Dia menoleh, ramah menyapa, “Silakan, Mas. Kupat tahu dan kopi di sini enak banget, lho.”
Sambil menunggu pesanan, dia memperkenalkan diri, “Aku Dursasana, Mas. Keponakan Sengkuni, anak kedua dari seratus Kurawa.”
Penulis agak terkejut.
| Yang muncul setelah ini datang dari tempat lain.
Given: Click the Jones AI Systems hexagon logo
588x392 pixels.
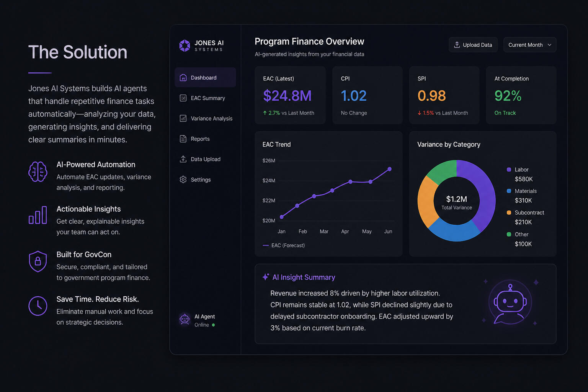Looking at the screenshot, I should tap(185, 46).
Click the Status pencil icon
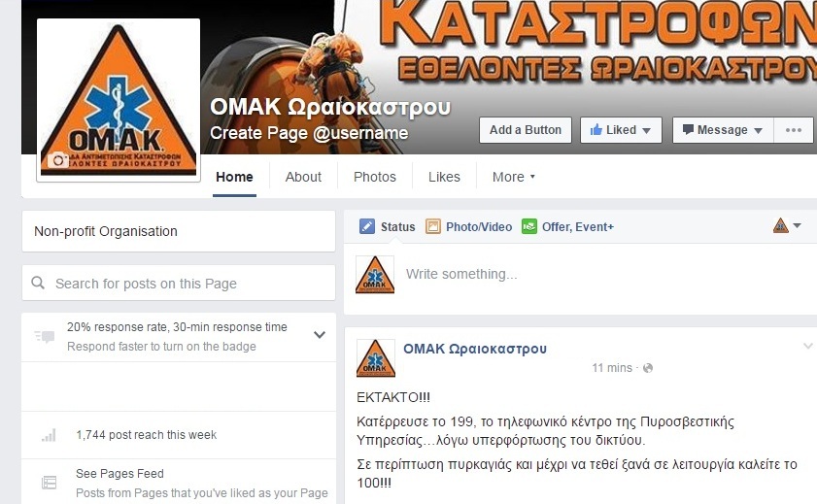The image size is (817, 504). [367, 226]
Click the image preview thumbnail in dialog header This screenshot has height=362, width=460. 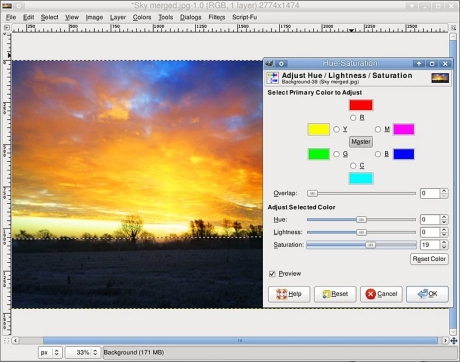pyautogui.click(x=440, y=78)
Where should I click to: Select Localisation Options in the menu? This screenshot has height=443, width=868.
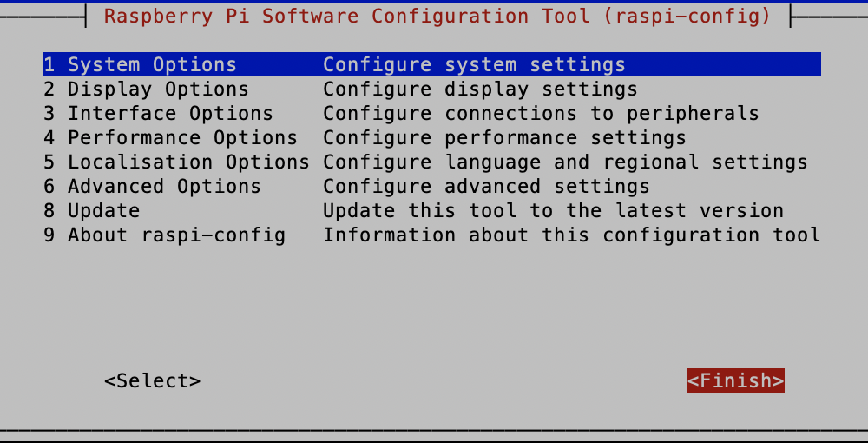click(188, 162)
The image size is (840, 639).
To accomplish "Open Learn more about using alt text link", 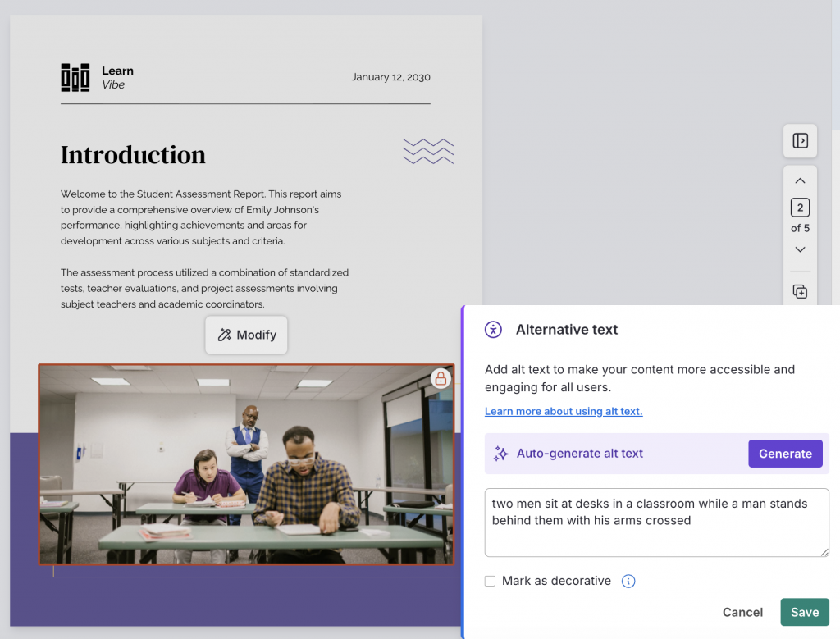I will [x=563, y=411].
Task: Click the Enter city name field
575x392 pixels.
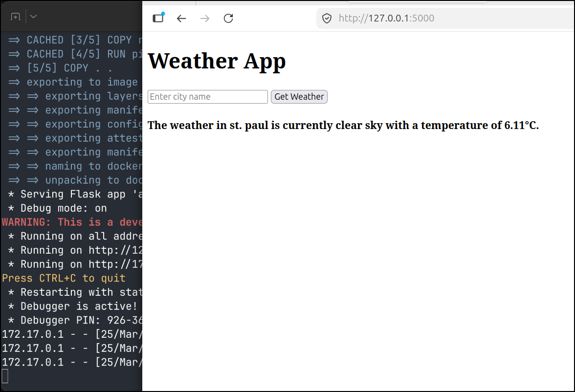Action: [x=207, y=97]
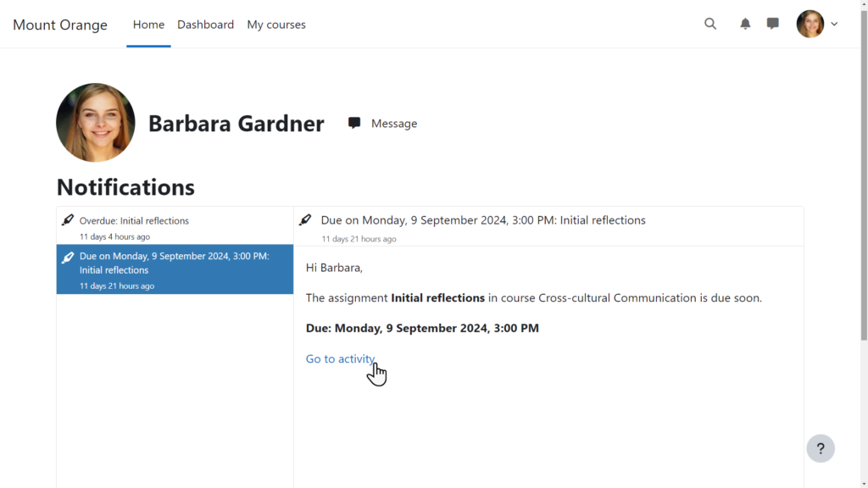Click the Mount Orange site name
868x488 pixels.
[59, 25]
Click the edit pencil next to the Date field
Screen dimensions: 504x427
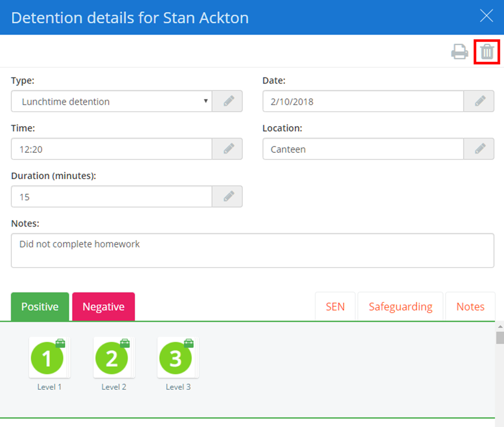tap(479, 101)
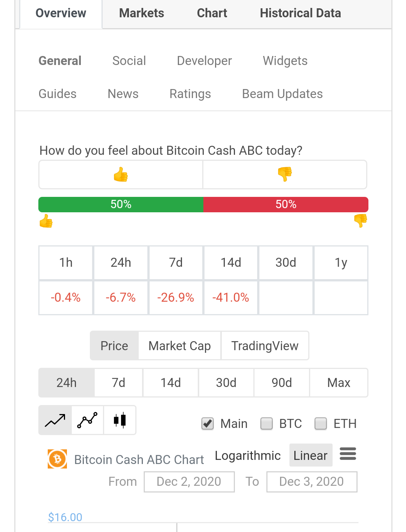This screenshot has height=532, width=406.
Task: Switch to Historical Data tab
Action: coord(300,13)
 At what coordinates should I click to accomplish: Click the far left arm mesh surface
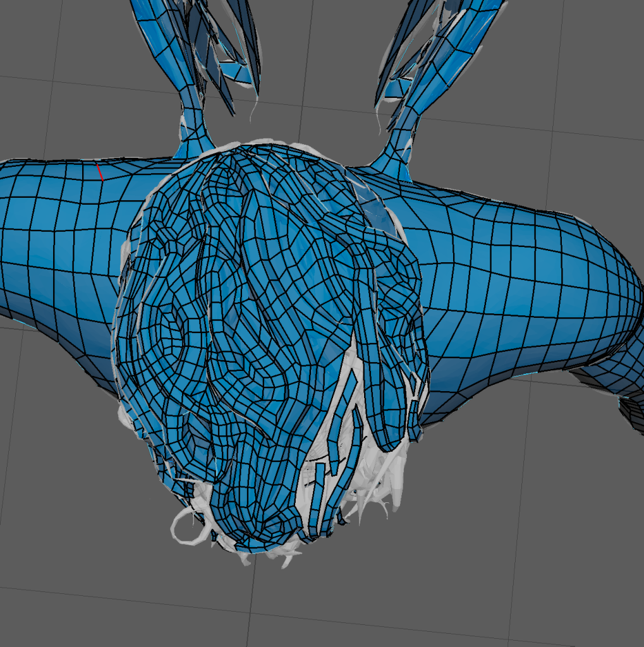click(38, 253)

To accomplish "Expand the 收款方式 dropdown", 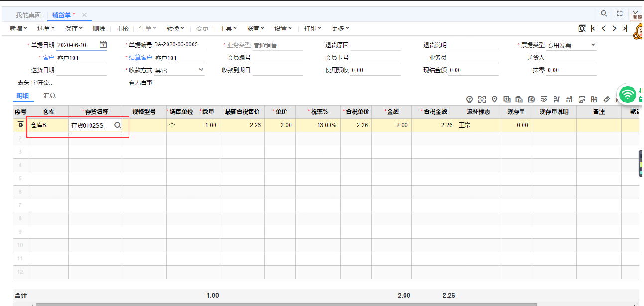I will coord(201,70).
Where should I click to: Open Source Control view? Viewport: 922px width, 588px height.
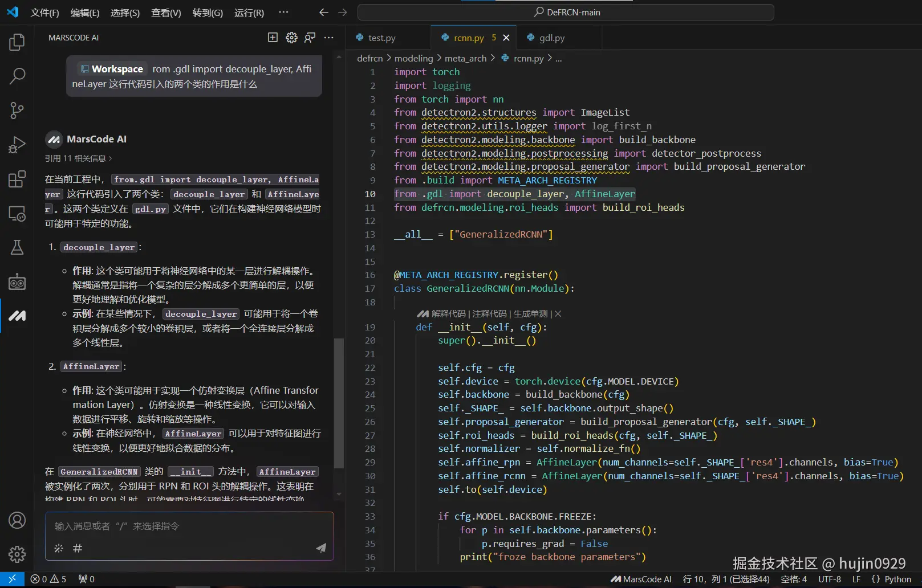click(17, 110)
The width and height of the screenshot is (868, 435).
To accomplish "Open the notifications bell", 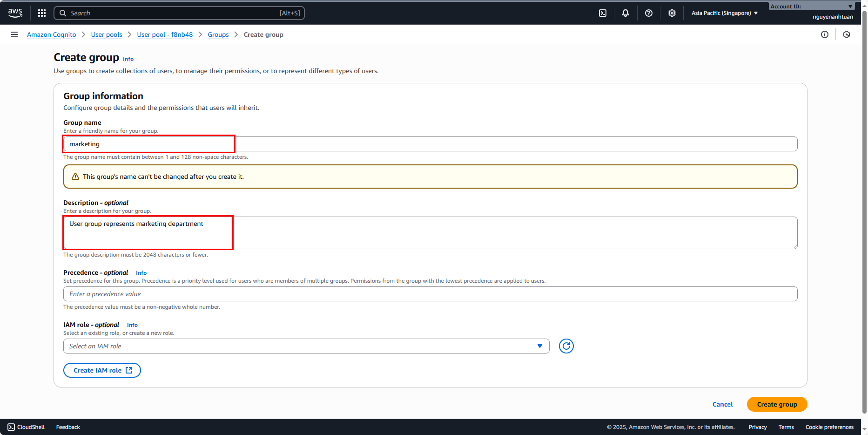I will coord(626,13).
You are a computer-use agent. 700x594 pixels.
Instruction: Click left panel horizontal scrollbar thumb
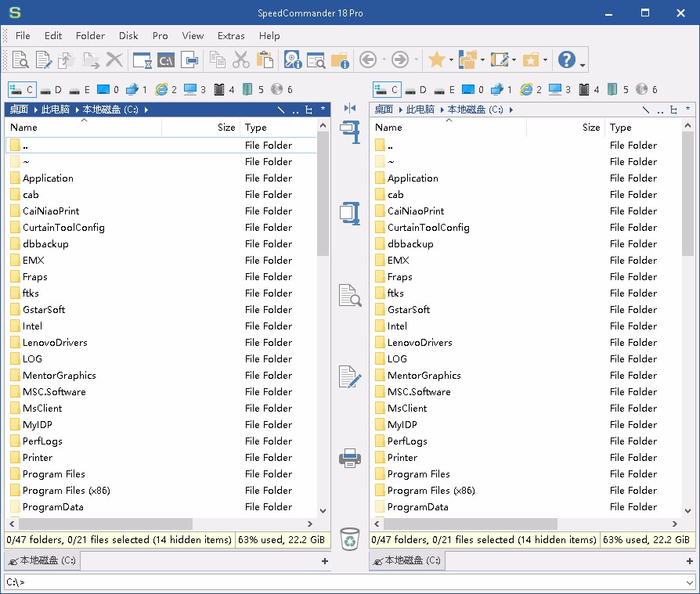(102, 524)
Ternyata Dursasana sudah tahu kalau penulis pernah bertemu dengan Sengkuni, sang maestro drama politik Hastinapura yang kini mengaku barista tobat, jualan kopi pinggir jalan. (baca: Kata Sengkuni, Negara Rusak Bukan Karena Saya Saja)
Waduh, ini cerita bakal makin seru.
Sebelum sempat bertanya lebih jauh, dia sudah
menambahkan, “Aku dengar kamu ngobrol lama sama Paman Sengkuni soal negara,
wayang, dan politik angkringan.” Dia terkekeh. “Dia memang suka main-main sama
logika orang.”
Lalu terkekeh lagi, “Pasti kamu sudah dapat ceramah panjang soal strategi dan
kelicikan yang katanya ‘elegan’ itu.”
Dia mengangkat cangkir kopi, meniupnya pelan, lalu
menatap kosong ke luar warung.
“Orang-orang cuma ingat aku waktu adegan penarikan kain,” katanya. “Padahal aku
juga pernah sekolah, jatuh cinta, dan bercita-cita jadi pemain ketoprak.” Dia
terkekeh lirih, seolah tertawa pada nasib sendiri.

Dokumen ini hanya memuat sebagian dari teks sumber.